**Input data**
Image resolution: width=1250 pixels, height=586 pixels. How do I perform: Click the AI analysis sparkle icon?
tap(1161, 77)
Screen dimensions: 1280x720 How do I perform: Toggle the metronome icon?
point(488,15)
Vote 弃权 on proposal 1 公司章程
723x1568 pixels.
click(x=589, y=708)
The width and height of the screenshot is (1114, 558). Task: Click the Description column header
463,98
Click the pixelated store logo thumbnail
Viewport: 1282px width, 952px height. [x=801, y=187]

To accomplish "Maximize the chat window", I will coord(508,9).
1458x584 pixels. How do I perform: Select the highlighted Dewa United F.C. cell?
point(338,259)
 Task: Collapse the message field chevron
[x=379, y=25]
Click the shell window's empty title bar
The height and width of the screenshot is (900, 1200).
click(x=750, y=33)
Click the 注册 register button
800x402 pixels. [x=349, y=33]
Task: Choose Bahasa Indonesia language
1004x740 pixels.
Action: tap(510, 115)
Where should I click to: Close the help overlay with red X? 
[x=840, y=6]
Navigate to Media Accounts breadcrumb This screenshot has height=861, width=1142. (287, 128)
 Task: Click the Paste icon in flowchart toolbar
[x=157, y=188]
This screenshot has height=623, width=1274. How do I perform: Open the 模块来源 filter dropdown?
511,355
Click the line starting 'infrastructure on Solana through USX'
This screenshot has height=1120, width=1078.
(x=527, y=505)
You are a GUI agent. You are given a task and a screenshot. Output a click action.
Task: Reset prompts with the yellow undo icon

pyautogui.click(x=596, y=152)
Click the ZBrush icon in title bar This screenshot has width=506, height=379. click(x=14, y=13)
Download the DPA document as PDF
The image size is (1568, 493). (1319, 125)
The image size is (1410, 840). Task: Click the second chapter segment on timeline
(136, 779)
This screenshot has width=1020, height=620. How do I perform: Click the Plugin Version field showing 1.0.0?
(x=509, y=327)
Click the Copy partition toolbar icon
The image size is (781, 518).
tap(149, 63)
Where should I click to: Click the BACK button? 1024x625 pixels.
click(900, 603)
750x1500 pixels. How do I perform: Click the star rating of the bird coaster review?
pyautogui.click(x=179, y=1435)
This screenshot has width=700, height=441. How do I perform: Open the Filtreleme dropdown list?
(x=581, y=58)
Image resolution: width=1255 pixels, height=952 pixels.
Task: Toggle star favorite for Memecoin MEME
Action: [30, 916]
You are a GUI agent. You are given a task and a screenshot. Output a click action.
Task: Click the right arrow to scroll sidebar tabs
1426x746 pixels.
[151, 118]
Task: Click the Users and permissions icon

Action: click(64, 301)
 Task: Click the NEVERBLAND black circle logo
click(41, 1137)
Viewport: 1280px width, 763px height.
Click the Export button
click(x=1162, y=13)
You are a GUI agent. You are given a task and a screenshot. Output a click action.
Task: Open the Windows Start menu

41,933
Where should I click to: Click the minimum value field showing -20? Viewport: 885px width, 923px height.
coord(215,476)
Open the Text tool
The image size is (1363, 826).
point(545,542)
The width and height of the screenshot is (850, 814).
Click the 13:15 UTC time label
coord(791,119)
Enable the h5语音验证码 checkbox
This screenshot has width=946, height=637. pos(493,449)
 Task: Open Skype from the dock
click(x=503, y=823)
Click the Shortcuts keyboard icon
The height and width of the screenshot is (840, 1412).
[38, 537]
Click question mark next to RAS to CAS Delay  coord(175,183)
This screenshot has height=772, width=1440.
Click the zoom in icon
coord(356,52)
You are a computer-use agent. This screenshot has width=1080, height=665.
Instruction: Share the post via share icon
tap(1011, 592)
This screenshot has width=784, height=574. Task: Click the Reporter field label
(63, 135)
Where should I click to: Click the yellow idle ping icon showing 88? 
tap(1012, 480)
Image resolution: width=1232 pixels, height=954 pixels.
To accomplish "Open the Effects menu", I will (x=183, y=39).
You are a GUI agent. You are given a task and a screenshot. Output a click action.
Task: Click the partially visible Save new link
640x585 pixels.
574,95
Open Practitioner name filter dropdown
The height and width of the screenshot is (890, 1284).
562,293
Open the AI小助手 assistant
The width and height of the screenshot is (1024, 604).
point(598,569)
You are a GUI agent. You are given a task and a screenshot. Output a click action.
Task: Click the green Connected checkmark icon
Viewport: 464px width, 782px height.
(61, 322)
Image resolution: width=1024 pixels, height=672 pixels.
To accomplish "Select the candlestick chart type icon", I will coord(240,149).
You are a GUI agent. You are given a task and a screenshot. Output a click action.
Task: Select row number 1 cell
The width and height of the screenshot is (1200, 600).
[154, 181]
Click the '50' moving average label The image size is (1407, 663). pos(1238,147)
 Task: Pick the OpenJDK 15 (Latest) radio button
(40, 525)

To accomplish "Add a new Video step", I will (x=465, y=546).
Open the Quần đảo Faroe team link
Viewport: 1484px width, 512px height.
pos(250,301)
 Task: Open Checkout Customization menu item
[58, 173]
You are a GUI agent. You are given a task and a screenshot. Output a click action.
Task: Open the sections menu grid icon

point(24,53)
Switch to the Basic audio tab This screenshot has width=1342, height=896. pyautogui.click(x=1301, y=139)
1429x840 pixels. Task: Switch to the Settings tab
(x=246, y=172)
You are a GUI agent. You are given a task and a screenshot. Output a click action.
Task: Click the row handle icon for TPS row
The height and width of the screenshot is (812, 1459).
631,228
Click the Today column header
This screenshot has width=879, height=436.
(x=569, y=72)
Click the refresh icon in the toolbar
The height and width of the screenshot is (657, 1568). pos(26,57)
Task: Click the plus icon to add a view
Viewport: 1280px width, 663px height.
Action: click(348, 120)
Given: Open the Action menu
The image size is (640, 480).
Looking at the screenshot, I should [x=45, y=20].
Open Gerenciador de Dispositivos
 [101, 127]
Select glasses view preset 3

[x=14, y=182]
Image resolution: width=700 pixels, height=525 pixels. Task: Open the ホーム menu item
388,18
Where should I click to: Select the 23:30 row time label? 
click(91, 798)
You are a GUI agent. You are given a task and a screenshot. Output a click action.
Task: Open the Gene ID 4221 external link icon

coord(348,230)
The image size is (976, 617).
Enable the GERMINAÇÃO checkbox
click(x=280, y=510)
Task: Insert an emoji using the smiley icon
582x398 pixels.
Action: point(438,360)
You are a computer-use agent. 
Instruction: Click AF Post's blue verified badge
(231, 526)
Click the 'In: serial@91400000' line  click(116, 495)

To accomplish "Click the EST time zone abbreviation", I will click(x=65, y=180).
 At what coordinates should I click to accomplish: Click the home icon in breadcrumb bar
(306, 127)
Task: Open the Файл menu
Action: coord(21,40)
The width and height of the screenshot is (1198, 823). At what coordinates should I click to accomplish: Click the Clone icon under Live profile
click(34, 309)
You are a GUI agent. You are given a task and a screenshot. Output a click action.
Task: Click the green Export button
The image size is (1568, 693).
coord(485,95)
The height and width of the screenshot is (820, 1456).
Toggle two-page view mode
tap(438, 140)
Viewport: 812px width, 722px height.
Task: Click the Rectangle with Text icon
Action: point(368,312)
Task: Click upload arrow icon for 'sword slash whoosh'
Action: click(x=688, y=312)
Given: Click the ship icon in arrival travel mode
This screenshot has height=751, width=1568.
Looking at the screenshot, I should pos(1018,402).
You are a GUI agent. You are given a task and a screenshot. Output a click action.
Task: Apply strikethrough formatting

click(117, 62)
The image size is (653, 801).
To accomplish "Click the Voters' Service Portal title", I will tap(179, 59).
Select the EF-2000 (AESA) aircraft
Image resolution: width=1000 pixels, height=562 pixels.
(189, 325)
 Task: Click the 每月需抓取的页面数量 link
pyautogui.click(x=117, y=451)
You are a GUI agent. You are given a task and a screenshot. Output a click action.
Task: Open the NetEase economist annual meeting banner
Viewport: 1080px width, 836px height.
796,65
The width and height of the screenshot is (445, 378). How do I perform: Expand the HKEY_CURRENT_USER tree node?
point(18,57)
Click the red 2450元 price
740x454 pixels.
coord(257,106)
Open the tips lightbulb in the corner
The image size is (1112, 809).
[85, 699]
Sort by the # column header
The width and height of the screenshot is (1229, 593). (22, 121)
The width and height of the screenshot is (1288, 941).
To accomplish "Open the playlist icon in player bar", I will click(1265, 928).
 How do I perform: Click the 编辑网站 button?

**What is needed**
Transcribe each line of the data above, unaltered, from the one where "This screenshot has height=772, width=1440." appears to the one where "Open Practitioner name filter dropdown" appears, inclusive of both.

**Solution for this problem**
This screenshot has height=772, width=1440.
Click the zoom in icon
coord(356,52)
You are a computer-use agent. This screenshot has width=1080, height=665.
Instruction: Share the post via share icon
tap(1011, 592)
This screenshot has width=784, height=574. Task: Click the Reporter field label
(63, 135)
Where should I click to: Click the yellow idle ping icon showing 88? 
tap(1012, 480)
Image resolution: width=1232 pixels, height=954 pixels.
To accomplish "Open the Effects menu", I will (x=183, y=39).
You are a GUI agent. You are given a task and a screenshot. Output a click action.
Task: Click the partially visible Save new link
640x585 pixels.
574,95
Open Practitioner name filter dropdown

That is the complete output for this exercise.